Target pointing data:
"""

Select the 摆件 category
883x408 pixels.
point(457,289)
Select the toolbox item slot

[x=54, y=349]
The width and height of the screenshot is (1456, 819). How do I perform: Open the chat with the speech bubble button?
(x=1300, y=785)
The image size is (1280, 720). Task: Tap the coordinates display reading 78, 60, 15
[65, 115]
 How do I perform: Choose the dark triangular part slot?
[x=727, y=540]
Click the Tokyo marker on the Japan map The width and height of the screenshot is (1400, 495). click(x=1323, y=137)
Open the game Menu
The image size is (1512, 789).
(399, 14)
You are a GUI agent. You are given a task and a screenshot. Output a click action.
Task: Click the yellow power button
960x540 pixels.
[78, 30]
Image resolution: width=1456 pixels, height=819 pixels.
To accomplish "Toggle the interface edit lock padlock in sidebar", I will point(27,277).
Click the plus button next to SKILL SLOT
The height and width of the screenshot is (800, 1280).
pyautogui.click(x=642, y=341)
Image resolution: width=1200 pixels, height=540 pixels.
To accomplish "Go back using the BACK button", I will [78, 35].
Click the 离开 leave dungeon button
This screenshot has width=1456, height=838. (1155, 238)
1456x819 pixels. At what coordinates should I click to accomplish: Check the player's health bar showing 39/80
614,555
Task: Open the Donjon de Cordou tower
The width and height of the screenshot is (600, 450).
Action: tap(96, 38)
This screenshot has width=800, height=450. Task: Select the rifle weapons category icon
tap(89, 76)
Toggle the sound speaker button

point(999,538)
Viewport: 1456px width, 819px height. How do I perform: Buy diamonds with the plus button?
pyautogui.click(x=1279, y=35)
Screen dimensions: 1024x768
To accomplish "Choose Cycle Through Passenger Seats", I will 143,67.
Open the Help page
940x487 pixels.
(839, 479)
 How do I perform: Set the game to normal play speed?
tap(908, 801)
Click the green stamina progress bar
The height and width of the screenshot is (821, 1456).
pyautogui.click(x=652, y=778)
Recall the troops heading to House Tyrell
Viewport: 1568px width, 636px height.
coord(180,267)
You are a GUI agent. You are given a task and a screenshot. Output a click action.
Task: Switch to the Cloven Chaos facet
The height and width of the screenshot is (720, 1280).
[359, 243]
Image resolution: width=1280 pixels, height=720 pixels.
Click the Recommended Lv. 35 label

"""

- What needs to be done -
Starting at the beginning of the material above and ending with the line that contains "This screenshot has width=1456, height=838.", render each line as one string in a JSON list and leave out blank lines.

- Task answer -
[
  "Select the 摆件 category",
  "883x408 pixels.",
  "point(457,289)",
  "Select the toolbox item slot",
  "[x=54, y=349]",
  "The width and height of the screenshot is (1456, 819). How do I perform: Open the chat with the speech bubble button?",
  "(x=1300, y=785)",
  "The image size is (1280, 720). Task: Tap the coordinates display reading 78, 60, 15",
  "[65, 115]",
  " How do I perform: Choose the dark triangular part slot?",
  "[x=727, y=540]",
  "Click the Tokyo marker on the Japan map The width and height of the screenshot is (1400, 495). click(x=1323, y=137)",
  "Open the game Menu",
  "The image size is (1512, 789).",
  "(399, 14)",
  "You are a GUI agent. You are given a task and a screenshot. Output a click action.",
  "Task: Click the yellow power button",
  "960x540 pixels.",
  "[78, 30]",
  "Image resolution: width=1456 pixels, height=819 pixels.",
  "To accomplish \"Toggle the interface edit lock padlock in sidebar\", I will point(27,277).",
  "Click the plus button next to SKILL SLOT",
  "The height and width of the screenshot is (800, 1280).",
  "pyautogui.click(x=642, y=341)",
  "Image resolution: width=1200 pixels, height=540 pixels.",
  "To accomplish \"Go back using the BACK button\", I will [78, 35].",
  "Click the 离开 leave dungeon button",
  "This screenshot has width=1456, height=838. (1155, 238)"
]